22/05/2026 14:06:38
Atualizado em 22/05/2026 14:33:23
O conhecimento científico ganhou espaço fora da sala de aula e chegou ao ambiente descontraído do Boteco do Alto durante a terceira edição do Pint of Science Teresópolis, promovido pelo Centro Universitário Serra dos Órgãos (Unifeso). Realizado nos dias 18, 19 e 20 de maio, o festival reuniu professores, estudantes, embaixadores da instituição e convidados em uma programação que aproximou ciência e sociedade de forma leve e acessível.
Criado em 2012, em Londres, o Pint of Science acontece simultaneamente em diversos países e propõe debates científicos em bares e espaços de convivência. Em Teresópolis, a programação foi dividida em três noites temáticas, abordando ciências da saúde, ciências humanas e tecnologia.
A coordenadora local do evento no Unifeso, professora Renata Lia, destacou a proposta democrática do festival e a importância da divulgação científica em espaços acessíveis ao público. "A ideia é justamente democratizar o acesso à ciência e trazê-la para fora dos muros da universidade", afirmou a organizadora durante a abertura do evento.
Renata também agradeceu ao Boteco do Alto pela recepção e ao Unifeso pelo apoio à realização do festival, além de reconhecer o trabalho de estudantes, embaixadores, equipe de marketing e demais colaboradores envolvidos na organização. Segundo ela, o evento busca unir ciência, interação e entretenimento em um ambiente acolhedor e participativo.
O assessor científico do projeto, professor Carlos Alfredo Franco Cardoso, em sua fala na abertura do evento, relembrou a trajetória internacional do Pint of Science, que atualmente acontece em 27 países e está presente em 213 cidades brasileiras.
A primeira palestra, realizada no dia 18, teve como tema "Saúde Planetária: Administrar o caos no antropoceno ou liderar a saúde do futuro", ministrada pela professora Heloísa Badagnan. A docente promoveu uma reflexão sobre os impactos das mudanças climáticas na saúde humana e mental, além da relação entre meio ambiente, território e qualidade de vida. Ao longo da apresentação, Heloísa explicou o conceito de Antropoceno - período marcado pela intensa interferência humana no planeta - e destacou como eventos extremos, como enchentes e desastres ambientais, impactam diretamente populações inteiras. "A gente tem refugiados climáticos, são pessoas que foram obrigadas a sair ou foram retiradas por interferências do clima de suas regiões e hoje moram em outras regiões. Foram obrigadas a se ambientar em outros lugares que não eram os lugares onde cresceram. E isso impacta diretamente a saúde mental dessas populações", destacou a palestrante.
A docente também incentivou os estudantes a refletirem sobre o papel das universidades na construção de soluções sustentáveis e na formação de profissionais atentos às relações entre clima, saúde pública e questões sociais.
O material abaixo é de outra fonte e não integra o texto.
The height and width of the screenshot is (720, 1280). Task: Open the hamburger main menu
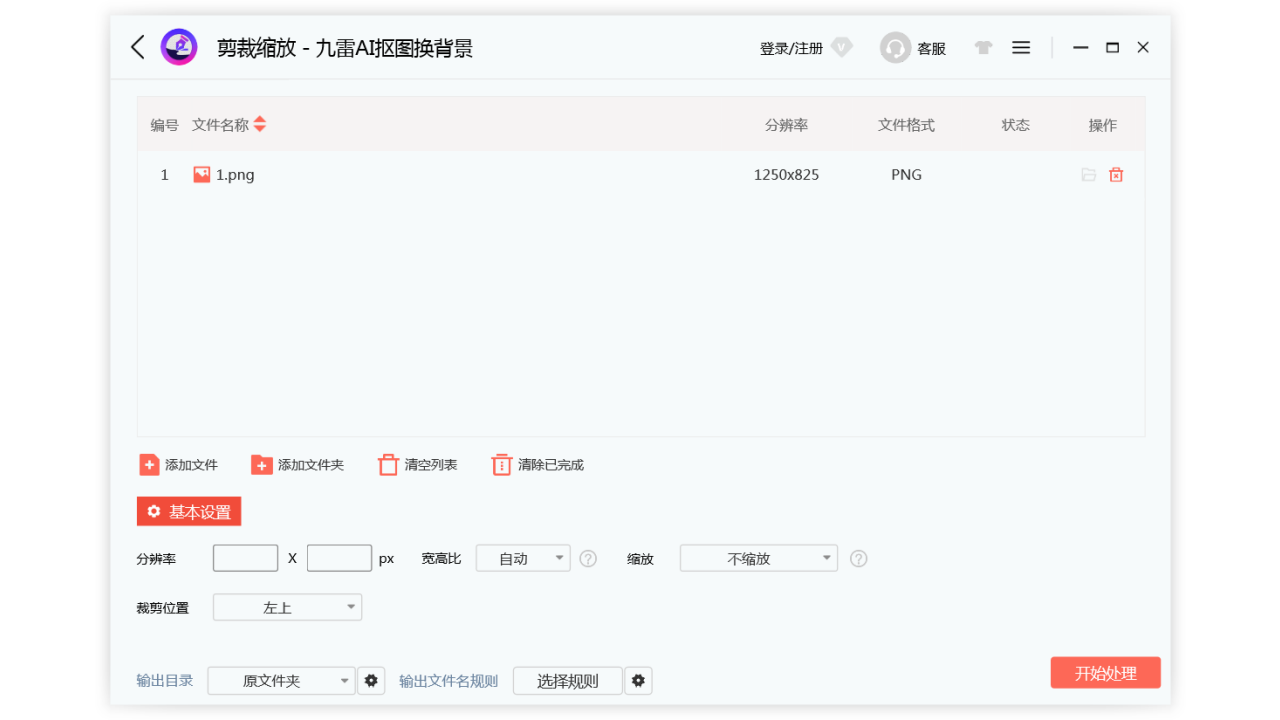coord(1021,47)

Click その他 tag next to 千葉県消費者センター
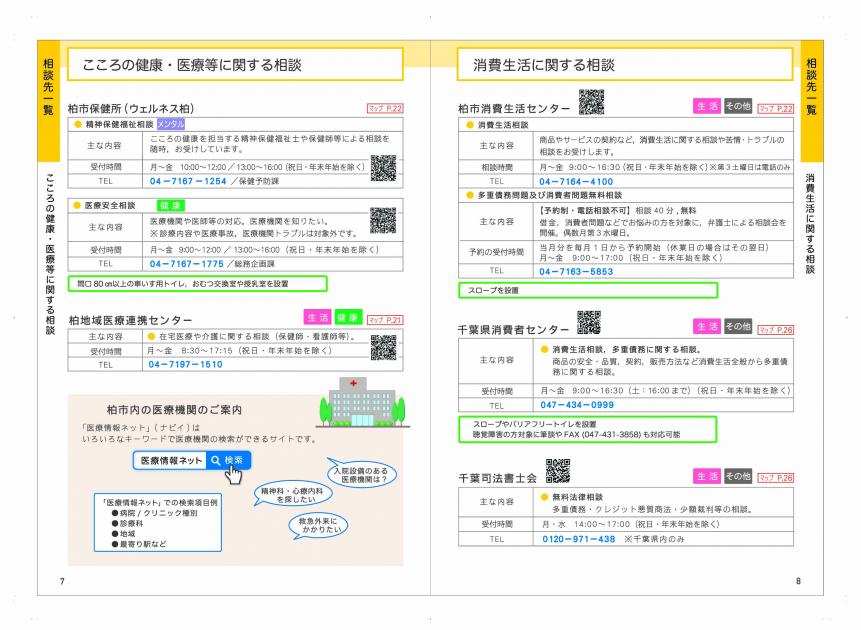tap(738, 326)
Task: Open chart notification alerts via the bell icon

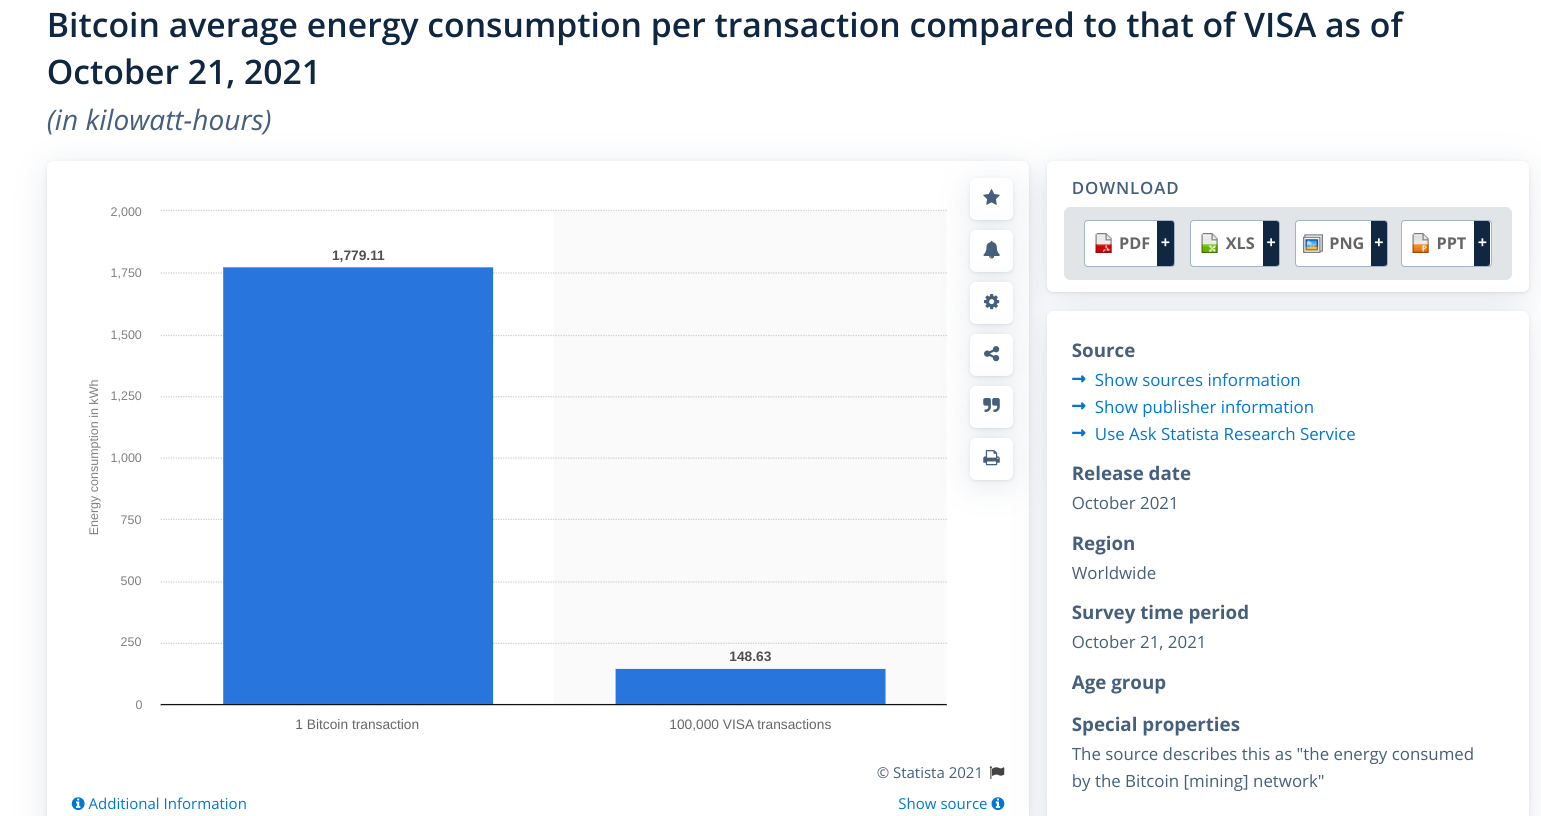Action: [x=991, y=250]
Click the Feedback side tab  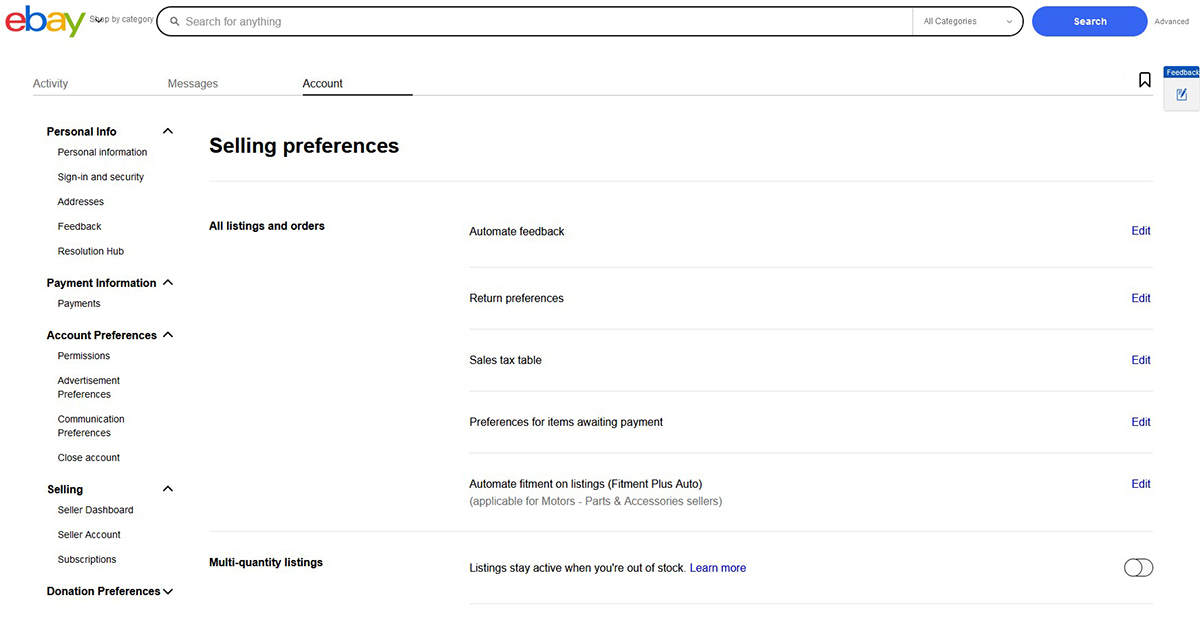(x=1181, y=71)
Além das palestras, o evento também foi marcado pela interação entre os participantes. Estudante do oitavo período de Biomedicina, Ariene Kelley participou, pela primeira vez, do festival e ressaltou a experiência de aprendizado em um ambiente mais descontraído. "Eu estou gostando. Já gosto de palestras, mas quando acontece em um lugar onde a gente pode conviver e socializar com os colegas, a dinâmica fica ainda melhor. A gente consegue conversar, interagir e aprender também", comentou.
Quem também acompanhou a programação foi a estudante Ashley França, participante de todas as edições do Pint of Science em Teresópolis. Para ela, o evento contribui para tornar o ambiente acadêmico mais leve e acessível. "Torna bastante o ambiente mais leve e traz a ciência não só para quem é da área da saúde, mas também para estudantes de outros cursos e instituições. É uma experiência muito interessante", afirmou.
A programação seguiu nos dias 19 e 20 com debates sobre desigualdade alimentar, conduzido pela professora Carla Goulart, e inteligência artificial, com a professora Andressa Alves, encerrando mais uma edição do festival que transformou ciência em diálogo, troca de experiências e aproximação com a comunidade.